Student organizations promote voter registration during National Voter Registration Day

Cassi Pollock

Three civic engagement organizations registered more than 1,200 students to vote on Sept. 27, National Voter Registration Day.

Since the start of the fall semester, UT Votes, Texas Rising and Hook the Vote have collectively registered more than 6,200 students to vote in the upcoming election.

“It’s a huge success,” said communications studies graduate student Kassie Barroquillo, program director for UT Votes, adding that the overall number of students registered or pledged to vote is a huge improvement from the last election cycle.

In 2012, the University’s voting rate, or the number of students who were eligible to vote and did, ranked among the lowest of public and private institutions at 41.7 percent, according to a report conducted by Tufts University. 

Barroquillo said she thinks more students will vote this year thanks to multiple pushes to register voters such as text alerts and tabling on campus.

“No matter what side anyone is on, there are some pretty strong feelings this election, and I think we can count on that,” Barroquillo said. “I think we’ve had an increase in activity among groups that aren’t typically political at all, and they’re pushing everyone to go register to vote even more.”

Partisan organizations such as College Republicans and University Democrats have also made pushes to register students.

“We launched a very, very significant voter registration during the primaries, and we are continuing that for the general election,” said Doug Snyder, a government and marketing sophomore and University Democrats member.

Snyder said University Democrats registered several hundred students on National Voter Registration Day.

“[UT] is really doing everything in its power to make sure voting is easy on campus,” Snyder said.

However, the lack of appeal that Democratic nominee Hillary Clinton and GOP nominee Donald Trump carry with young voters may outweigh the University-wide push to register students, said Bethany Albertson, an associate professor who specializes in political psychology and public opinion.

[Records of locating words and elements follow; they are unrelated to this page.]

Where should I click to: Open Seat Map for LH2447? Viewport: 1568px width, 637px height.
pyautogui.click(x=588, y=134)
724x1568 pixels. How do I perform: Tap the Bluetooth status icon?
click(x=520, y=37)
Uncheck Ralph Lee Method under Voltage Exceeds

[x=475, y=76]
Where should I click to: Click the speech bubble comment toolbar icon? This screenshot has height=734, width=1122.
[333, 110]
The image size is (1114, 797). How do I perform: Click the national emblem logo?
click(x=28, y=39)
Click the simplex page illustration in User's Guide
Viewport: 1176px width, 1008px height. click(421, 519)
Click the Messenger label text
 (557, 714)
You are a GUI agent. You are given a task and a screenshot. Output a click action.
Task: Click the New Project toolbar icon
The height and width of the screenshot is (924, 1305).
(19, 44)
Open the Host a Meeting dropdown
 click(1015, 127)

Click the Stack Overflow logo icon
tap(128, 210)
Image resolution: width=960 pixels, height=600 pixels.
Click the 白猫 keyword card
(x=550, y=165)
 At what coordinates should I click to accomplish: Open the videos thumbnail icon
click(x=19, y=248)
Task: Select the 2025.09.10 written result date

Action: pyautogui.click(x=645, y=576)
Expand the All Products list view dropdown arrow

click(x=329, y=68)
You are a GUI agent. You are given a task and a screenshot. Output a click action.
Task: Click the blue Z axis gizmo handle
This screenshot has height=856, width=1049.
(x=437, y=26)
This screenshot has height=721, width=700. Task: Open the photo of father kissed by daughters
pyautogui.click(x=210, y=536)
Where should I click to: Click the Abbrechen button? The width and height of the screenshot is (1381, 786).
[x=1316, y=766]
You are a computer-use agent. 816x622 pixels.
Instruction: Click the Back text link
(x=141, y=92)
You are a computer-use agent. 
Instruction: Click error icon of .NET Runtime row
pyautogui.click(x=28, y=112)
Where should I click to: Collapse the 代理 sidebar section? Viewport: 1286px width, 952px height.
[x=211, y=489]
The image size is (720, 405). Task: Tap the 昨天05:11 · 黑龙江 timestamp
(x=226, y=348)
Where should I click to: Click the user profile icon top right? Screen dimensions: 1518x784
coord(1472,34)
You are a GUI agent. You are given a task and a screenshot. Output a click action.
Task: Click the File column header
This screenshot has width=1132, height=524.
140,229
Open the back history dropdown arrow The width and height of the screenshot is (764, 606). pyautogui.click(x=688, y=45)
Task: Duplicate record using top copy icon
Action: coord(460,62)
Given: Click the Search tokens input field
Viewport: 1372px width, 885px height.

“Both candidates have a lot of work to do in terms of connecting with young voters, and I think it’s going to be rough in terms of getting young people to the polls on Election Day,” Albertson said.

Despite this, Albertson said she thinks campus organizations’ efforts to encourage and register students to vote are impressive.  

“UT has a very vibrant voter registration effort,” Albertson said. “And I think that’s wonderful.”